»»
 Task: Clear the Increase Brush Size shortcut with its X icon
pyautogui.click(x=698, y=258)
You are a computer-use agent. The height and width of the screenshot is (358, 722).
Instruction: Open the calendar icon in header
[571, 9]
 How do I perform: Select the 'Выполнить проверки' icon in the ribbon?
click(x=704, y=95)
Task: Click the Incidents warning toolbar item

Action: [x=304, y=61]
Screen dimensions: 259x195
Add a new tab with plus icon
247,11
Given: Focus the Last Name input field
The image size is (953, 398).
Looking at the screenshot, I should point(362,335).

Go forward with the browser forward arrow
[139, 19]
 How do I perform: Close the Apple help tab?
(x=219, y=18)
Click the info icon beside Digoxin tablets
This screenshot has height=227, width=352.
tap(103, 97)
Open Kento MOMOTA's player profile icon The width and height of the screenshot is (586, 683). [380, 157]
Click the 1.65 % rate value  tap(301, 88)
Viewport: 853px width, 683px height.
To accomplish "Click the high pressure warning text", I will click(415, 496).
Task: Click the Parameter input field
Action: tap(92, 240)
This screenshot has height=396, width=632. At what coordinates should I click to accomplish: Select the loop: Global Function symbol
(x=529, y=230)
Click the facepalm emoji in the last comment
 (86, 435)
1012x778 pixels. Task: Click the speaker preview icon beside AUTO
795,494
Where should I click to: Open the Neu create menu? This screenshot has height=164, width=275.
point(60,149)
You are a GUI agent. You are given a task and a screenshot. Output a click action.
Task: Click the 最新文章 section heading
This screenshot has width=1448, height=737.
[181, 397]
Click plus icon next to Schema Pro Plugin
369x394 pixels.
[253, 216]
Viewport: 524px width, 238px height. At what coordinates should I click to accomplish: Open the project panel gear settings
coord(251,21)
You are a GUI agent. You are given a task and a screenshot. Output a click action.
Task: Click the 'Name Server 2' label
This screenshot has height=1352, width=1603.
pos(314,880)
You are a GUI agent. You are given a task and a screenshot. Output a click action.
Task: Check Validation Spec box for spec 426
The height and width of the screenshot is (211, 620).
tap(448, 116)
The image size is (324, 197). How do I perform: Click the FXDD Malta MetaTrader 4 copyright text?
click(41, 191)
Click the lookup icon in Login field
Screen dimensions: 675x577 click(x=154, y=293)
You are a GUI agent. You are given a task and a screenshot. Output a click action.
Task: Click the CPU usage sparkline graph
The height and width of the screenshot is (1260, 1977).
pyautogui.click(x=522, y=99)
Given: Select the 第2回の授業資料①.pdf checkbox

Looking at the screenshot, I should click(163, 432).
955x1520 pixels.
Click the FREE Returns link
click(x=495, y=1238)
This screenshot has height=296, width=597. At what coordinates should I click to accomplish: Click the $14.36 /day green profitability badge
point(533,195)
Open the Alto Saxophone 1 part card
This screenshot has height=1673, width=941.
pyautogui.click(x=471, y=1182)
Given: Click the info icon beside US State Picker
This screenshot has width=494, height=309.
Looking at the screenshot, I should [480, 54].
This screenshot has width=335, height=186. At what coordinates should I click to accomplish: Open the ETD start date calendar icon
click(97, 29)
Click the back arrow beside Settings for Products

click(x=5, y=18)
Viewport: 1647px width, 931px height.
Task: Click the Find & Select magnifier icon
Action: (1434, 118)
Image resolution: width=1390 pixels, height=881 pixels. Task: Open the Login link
««
Copy all of the entries above word for word, keeping each line as it stands.

Exercise output -
 Task: Clear the Increase Brush Size shortcut with its X icon
pyautogui.click(x=698, y=258)
You are a computer-use agent. The height and width of the screenshot is (358, 722).
Instruction: Open the calendar icon in header
[571, 9]
 How do I perform: Select the 'Выполнить проверки' icon in the ribbon?
click(x=704, y=95)
Task: Click the Incidents warning toolbar item

Action: [x=304, y=61]
Screen dimensions: 259x195
Add a new tab with plus icon
247,11
Given: Focus the Last Name input field
The image size is (953, 398).
Looking at the screenshot, I should point(362,335).

Go forward with the browser forward arrow
[139, 19]
 How do I perform: Close the Apple help tab?
(x=219, y=18)
Click the info icon beside Digoxin tablets
This screenshot has height=227, width=352.
tap(103, 97)
Open Kento MOMOTA's player profile icon The width and height of the screenshot is (586, 683). [380, 157]
Click the 1.65 % rate value  tap(301, 88)
Viewport: 853px width, 683px height.
To accomplish "Click the high pressure warning text", I will click(415, 496).
Task: Click the Parameter input field
Action: tap(92, 240)
This screenshot has height=396, width=632. At what coordinates should I click to accomplish: Select the loop: Global Function symbol
(x=529, y=230)
Click the facepalm emoji in the last comment
 (86, 435)
1012x778 pixels. Task: Click the speaker preview icon beside AUTO
795,494
Where should I click to: Open the Neu create menu? This screenshot has height=164, width=275.
point(60,149)
You are a GUI agent. You are given a task and a screenshot. Output a click action.
Task: Click the 最新文章 section heading
This screenshot has width=1448, height=737.
[181, 397]
Click plus icon next to Schema Pro Plugin
369x394 pixels.
[253, 216]
Viewport: 524px width, 238px height. At what coordinates should I click to accomplish: Open the project panel gear settings
coord(251,21)
You are a GUI agent. You are given a task and a screenshot. Output a click action.
Task: Click the 'Name Server 2' label
This screenshot has height=1352, width=1603.
pos(314,880)
You are a GUI agent. You are given a task and a screenshot. Output a click action.
Task: Check Validation Spec box for spec 426
The height and width of the screenshot is (211, 620).
tap(448, 116)
The image size is (324, 197). How do I perform: Click the FXDD Malta MetaTrader 4 copyright text?
click(41, 191)
Click the lookup icon in Login field
Screen dimensions: 675x577 click(x=154, y=293)
You are a GUI agent. You are given a task and a screenshot. Output a click action.
Task: Click the CPU usage sparkline graph
The height and width of the screenshot is (1260, 1977).
pyautogui.click(x=522, y=99)
Given: Select the 第2回の授業資料①.pdf checkbox

Looking at the screenshot, I should click(163, 432).
955x1520 pixels.
Click the FREE Returns link
click(x=495, y=1238)
This screenshot has height=296, width=597. At what coordinates should I click to accomplish: Click the $14.36 /day green profitability badge
point(533,195)
Open the Alto Saxophone 1 part card
This screenshot has height=1673, width=941.
pyautogui.click(x=471, y=1182)
Given: Click the info icon beside US State Picker
This screenshot has width=494, height=309.
Looking at the screenshot, I should [480, 54].
This screenshot has width=335, height=186. At what coordinates should I click to accomplish: Open the ETD start date calendar icon
click(97, 29)
Click the back arrow beside Settings for Products

click(x=5, y=18)
Viewport: 1647px width, 931px height.
Task: Click the Find & Select magnifier icon
Action: (1434, 118)
Image resolution: width=1390 pixels, height=881 pixels. Task: Open the Login link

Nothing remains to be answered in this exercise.